- Document excerpt:
************

It was to this lacuna that I addressed my coinage of “social poetics” (Herzfeld 1985; 2005). Starting out with the swashbuckling sheep- and goat-thieves of the west-central Cretan mountains, I began an exploration of how extraordinary social prominence in a local community is often generated by the ability to temper a balanced and controlled understanding of social rules with the occasional act of wild daring, and by the related ability to stare risk coolly in the face with what Thomas Malaby (2003:21) calls “instrumental nonchalance.” It is probably no coincidence that both Malaby and I were working in Crete, where men “seek the bubble reputation even in the cannon’s mouth” by testing—risking—their social standing in acts that deliberately skirt disaster and tempt fate.
One can discern a similar tension in the life of Eleftherios Venizelos, not only in his stereotypical representation as a Cretan man, but also in his political career. Lily Macrakis’s (2006:51–67) account shows that, during the Cretan phase of his career, he carefully balanced a strategic policy of restraint against the occasional (and, in his view, necessary) act of almost desperate daring and defiance. At one level, a lawyer by training and briefly a merchant out of respect for his father’s memory (Macrakis 2006:42–49), his background exuded respect for norms and conventions, but of a kind that in practice become the basis for negotiation and performance. At another level, his political sympathies occasionally led him, especially when the situation appeared to offer few alternatives, into throwing in his lot with the most ardent freedom fighters among his fellow-islanders, as in the revolt of Therisso. In short, both in his early life and for much of his political career he exhibited precisely that balance of stylistic savoir-faire and opportunistic adventurism that also marks those who achieve the status of powerful men in the shepherding communities of the Cretan highlands, albeit on a different scale and in a very different setting.

************

- Record extracts:
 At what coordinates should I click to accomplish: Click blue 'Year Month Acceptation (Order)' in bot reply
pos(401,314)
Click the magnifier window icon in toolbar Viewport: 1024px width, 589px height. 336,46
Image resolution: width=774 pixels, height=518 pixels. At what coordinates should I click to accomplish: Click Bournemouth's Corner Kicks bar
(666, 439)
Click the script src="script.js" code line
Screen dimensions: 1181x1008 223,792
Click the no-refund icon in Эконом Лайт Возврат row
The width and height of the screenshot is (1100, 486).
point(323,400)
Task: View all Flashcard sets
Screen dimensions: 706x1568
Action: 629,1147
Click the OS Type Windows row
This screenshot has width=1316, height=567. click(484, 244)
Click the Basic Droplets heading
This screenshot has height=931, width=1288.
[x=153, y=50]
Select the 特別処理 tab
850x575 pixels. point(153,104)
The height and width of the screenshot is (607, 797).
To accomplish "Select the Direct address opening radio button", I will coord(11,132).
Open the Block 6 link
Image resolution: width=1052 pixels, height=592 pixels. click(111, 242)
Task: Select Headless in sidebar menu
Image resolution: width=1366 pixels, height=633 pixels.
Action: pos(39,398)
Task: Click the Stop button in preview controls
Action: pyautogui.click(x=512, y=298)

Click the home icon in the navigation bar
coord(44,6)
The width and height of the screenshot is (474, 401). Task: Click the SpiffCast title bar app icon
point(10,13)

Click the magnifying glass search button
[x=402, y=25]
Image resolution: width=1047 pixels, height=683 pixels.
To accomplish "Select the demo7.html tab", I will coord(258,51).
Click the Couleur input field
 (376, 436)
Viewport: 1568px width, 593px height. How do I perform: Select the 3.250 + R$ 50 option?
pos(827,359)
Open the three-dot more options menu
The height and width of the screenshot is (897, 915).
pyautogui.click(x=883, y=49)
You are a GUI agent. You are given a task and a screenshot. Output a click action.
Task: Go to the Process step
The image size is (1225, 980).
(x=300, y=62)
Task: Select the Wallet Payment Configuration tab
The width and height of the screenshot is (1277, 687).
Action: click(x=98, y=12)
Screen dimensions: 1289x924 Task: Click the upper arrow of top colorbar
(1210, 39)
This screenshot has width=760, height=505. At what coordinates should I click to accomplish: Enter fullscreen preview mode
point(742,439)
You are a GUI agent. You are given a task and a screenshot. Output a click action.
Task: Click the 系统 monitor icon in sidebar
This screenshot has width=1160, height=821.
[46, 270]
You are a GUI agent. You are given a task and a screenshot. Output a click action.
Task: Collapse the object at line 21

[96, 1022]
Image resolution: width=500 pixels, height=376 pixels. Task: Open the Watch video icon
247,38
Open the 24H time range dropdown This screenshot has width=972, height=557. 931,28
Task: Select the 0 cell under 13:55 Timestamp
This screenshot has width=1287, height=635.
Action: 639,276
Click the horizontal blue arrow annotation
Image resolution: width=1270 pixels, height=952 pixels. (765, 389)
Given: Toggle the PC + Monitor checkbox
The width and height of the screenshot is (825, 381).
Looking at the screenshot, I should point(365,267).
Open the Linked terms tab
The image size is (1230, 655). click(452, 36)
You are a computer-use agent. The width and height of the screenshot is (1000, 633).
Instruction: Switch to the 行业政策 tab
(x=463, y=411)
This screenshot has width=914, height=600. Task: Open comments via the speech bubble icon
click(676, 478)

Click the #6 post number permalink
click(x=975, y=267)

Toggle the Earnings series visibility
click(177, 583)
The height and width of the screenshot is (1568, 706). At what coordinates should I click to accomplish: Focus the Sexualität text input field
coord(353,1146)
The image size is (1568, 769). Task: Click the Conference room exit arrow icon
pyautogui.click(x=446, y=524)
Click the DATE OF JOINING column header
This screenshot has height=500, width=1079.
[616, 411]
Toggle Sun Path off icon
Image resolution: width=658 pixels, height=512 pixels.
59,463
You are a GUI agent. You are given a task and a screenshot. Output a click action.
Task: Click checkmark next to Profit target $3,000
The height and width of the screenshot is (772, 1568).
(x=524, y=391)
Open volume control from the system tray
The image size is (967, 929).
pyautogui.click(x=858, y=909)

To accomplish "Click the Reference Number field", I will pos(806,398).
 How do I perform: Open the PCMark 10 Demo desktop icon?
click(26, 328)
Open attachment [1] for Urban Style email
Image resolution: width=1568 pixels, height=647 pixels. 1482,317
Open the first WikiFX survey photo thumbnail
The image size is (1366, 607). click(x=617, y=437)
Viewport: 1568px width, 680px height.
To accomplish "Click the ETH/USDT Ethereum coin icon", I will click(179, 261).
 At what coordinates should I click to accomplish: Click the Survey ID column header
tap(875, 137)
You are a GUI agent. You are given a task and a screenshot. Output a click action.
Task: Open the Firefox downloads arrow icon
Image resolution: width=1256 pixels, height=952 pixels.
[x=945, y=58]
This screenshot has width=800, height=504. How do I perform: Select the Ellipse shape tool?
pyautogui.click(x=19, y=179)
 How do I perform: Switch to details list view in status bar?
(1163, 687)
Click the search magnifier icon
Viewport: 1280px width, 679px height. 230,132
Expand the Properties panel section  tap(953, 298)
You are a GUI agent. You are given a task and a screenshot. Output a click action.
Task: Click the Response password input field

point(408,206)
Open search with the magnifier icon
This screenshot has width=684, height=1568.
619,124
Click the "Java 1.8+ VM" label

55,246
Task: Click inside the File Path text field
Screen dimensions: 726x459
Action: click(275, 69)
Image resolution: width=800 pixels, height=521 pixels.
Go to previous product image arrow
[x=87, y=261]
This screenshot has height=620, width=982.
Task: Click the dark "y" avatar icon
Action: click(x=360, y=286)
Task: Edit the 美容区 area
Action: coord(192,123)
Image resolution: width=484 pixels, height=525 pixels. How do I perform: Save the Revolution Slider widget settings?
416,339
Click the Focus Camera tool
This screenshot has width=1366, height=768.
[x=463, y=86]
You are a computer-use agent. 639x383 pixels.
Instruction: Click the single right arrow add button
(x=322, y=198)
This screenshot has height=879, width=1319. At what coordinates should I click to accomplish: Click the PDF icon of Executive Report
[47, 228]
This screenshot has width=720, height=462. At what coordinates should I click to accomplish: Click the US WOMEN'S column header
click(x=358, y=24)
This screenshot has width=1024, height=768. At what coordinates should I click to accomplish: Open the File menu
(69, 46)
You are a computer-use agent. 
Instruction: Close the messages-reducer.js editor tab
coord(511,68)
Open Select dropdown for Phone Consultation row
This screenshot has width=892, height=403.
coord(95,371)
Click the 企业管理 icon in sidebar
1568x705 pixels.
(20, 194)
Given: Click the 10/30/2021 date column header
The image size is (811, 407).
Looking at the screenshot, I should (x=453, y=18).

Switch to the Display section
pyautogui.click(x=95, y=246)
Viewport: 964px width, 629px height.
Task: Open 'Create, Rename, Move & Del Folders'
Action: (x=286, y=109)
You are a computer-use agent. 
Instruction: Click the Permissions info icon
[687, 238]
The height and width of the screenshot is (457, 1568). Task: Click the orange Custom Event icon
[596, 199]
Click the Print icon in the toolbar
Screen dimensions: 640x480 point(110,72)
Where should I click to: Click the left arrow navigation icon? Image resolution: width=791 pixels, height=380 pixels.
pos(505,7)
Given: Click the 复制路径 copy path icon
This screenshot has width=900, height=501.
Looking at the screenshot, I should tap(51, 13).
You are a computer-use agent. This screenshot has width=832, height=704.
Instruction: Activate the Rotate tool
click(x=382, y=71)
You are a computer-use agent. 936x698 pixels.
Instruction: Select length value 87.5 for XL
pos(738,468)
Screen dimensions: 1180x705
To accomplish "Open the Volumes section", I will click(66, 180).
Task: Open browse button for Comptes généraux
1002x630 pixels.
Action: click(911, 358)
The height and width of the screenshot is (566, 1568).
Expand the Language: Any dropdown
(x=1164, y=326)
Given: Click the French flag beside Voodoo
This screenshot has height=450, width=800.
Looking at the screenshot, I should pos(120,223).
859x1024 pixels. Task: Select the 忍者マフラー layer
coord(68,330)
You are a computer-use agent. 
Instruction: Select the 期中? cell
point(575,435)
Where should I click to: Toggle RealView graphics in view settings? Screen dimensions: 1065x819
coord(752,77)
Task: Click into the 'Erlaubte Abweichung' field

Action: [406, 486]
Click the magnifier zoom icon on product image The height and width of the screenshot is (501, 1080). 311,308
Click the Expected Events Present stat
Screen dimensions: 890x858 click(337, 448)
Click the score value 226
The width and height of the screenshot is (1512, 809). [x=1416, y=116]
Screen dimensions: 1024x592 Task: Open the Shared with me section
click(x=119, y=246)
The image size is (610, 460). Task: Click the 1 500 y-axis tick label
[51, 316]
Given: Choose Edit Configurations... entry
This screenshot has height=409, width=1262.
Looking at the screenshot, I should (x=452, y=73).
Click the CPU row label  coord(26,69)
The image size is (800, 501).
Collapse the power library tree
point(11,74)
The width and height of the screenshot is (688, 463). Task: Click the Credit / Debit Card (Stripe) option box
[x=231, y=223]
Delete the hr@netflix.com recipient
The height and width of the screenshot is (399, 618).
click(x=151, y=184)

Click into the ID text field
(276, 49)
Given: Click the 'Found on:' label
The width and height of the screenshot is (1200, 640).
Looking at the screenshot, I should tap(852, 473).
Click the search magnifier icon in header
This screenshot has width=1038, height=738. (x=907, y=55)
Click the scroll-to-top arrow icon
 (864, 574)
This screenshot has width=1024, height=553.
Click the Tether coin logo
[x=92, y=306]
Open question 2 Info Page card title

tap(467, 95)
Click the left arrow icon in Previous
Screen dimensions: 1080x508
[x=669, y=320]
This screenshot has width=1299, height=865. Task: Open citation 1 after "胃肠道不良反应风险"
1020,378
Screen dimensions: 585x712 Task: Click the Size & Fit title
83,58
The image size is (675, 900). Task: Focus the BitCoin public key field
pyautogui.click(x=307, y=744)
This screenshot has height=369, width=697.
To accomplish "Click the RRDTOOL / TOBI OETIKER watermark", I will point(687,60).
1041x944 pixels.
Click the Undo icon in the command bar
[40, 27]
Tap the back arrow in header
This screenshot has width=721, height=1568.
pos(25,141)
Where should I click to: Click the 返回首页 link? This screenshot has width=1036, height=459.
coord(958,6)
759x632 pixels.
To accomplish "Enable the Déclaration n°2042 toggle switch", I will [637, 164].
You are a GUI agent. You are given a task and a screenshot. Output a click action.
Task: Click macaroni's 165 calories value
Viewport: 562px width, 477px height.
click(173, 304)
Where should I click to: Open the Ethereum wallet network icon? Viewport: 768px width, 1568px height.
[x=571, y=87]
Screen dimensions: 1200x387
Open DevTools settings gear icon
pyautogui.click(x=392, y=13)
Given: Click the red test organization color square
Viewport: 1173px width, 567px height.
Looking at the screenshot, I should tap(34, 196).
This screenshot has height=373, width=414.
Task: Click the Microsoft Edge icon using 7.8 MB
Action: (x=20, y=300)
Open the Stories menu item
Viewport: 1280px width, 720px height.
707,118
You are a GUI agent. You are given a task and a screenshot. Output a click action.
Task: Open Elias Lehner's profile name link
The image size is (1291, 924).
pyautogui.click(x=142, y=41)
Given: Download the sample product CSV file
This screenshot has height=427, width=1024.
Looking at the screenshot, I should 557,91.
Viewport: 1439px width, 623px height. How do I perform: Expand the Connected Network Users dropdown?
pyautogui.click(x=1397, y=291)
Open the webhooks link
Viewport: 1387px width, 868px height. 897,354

************

- Questions:
1. Please reproduce the social poetics passage between "It was to this" and "and tempt fate.", inclusive.
2. In the social poetics passage, who is credited with the phrase "instrumental nonchalance"?
3. Condense the paragraph of the social poetics passage that opens "One can discern a similar tension" into a shorter version that keeps its main facts.
You can ignore the listing.

- Responses in order:
1.
It was to this lacuna that I addressed my coinage of “social poetics” (Herzfeld 1985; 2005). Starting out with the swashbuckling sheep- and goat-thieves of the west-central Cretan mountains, I began an exploration of how extraordinary social prominence in a local community is often generated by the ability to temper a balanced and controlled understanding of social rules with the occasional act of wild daring, and by the related ability to stare risk coolly in the face with what Thomas Malaby (2003:21) calls “instrumental nonchalance.” It is probably no coincidence that both Malaby and I were working in Crete, where men “seek the bubble reputation even in the cannon’s mouth” by testing—risking—their social standing in acts that deliberately skirt disaster and tempt fate.

2. Thomas Malaby.

3. Venizelos showed the same tension, both as a stereotypical Cretan man and in his politics. Lily Macrakis's account shows that during his Cretan phase he balanced a strategic policy of restraint against occasional acts of almost desperate daring. Trained as a lawyer and briefly a merchant out of respect for his father's memory, he came from a background of respect for norms and conventions, norms that in practice became the basis for negotiation and performance. His political sympathies, however, sometimes led him to side with the most ardent freedom fighters, as in the revolt of Therisso. In short, he displayed the mix of stylistic savoir-faire and opportunistic adventurism that marks powerful men in the shepherding communities of the Cretan highlands, though on a different scale and in a very different setting.